In Perry, the rate matches the national average. But because Perry has no hospitals, Benner suspects its overdose rate is undercounted for reasons such as overdose victims being transported to out-ofcounty facilities. The situation is serious enough that Perry has equipped its probation officers and ambulance crews with naloxone, the drug that can reverse an opioid overdose.
But when asked where people can get medications to treat opioid addiction near communities such Landisburg, Shermans Dale or Loysville, Benner says, “I am not aware of anywhere”
“I don’t think people really understand how great the need is,” she says.
The situation brightened somewhat with the planned opening of a medical clinic run by Harrisburg-based Hamilton Health near Newport. The clinic includes a state-funded treatment center where people can go for Vivitrol injections or prescriptions for buprenorphine.
But that still leaves many in Perry County to travel long distances to get medication and counseling.

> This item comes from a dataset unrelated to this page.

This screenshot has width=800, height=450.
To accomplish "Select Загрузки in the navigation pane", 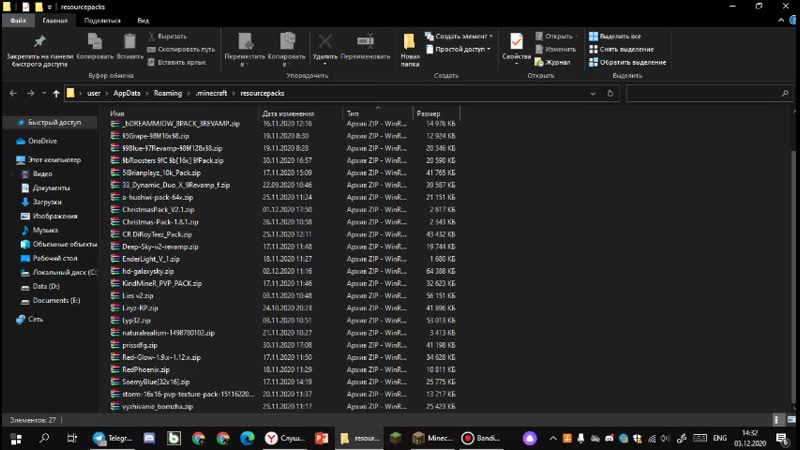I will click(47, 201).
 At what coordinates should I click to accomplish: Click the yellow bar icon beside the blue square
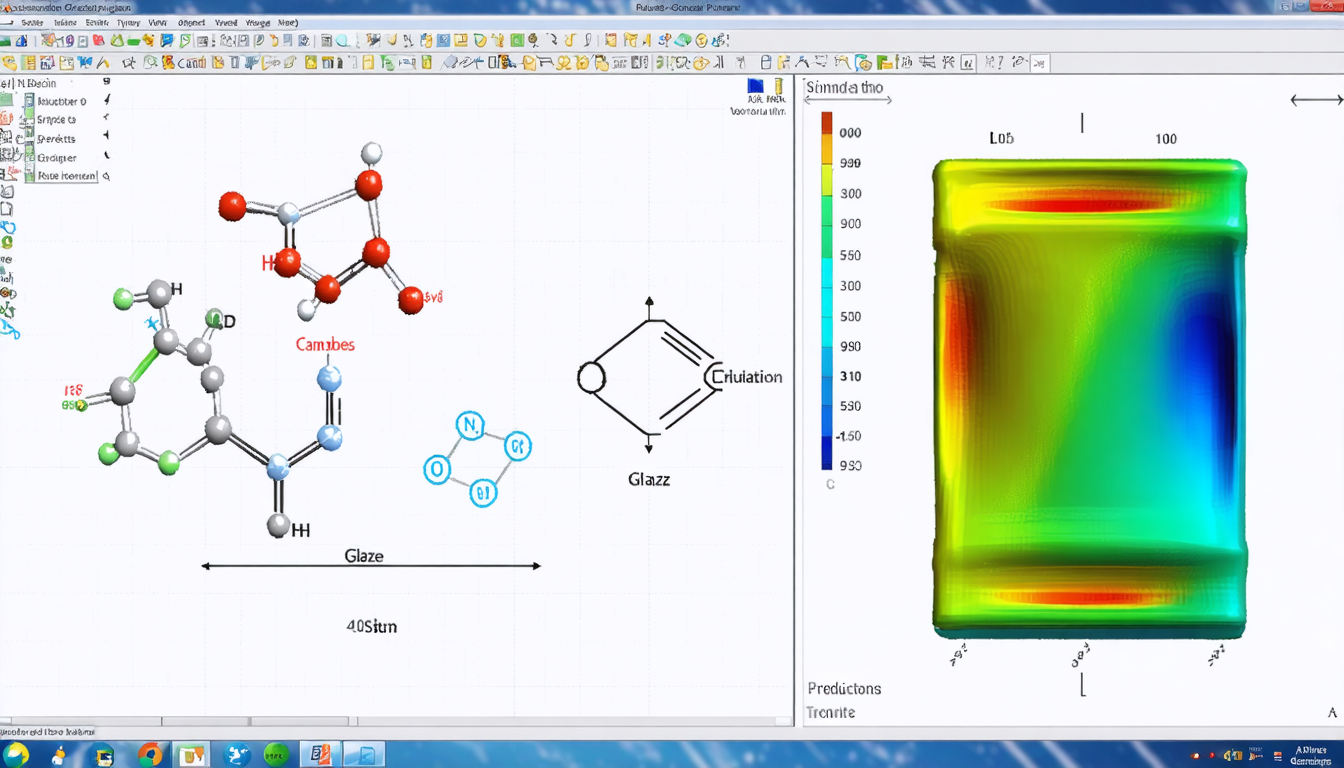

If they lost their driver’s license because of their opioid addiction, or lost their car to the financial ruin that often results from the addiction, that distance can be insurmountable.
Pennsylvania has spent tens of millions in state and federal money to make treatment more available, especially in rural areas. It has helped launch a handful of centers, like the one run by Penn State Health in Harrisburg, around the state.
The goal is for the centers, run by big health care systems including UPMC, Geisinger and WellSpan, to become regional hubs. The intent is for the hubs to run full-service treatment clinics, while also connecting with doctors and organizations in outlying areas, to help them provide medication-assisted treatment. For example, a rural doctor may be willing to provide Vivitrol injections, but feel unable to meet the person’s overall
treatment need.
The regional hubs would find a way to meet those needs. The state has further established 45 “Centers For Excellence” with a goal of expanding access to medication assisted treatment. Some but not all are in rural areas.
Also, Gov. Tom Wolf’s administration has changed
Medicaid rules and is working with hospitals so people who survive an overdose can immediately receive buprenorphine. Wolf has told private health insurers he expects them to provide undelayed access to the medications used to treat opioid addiction, and most have done so.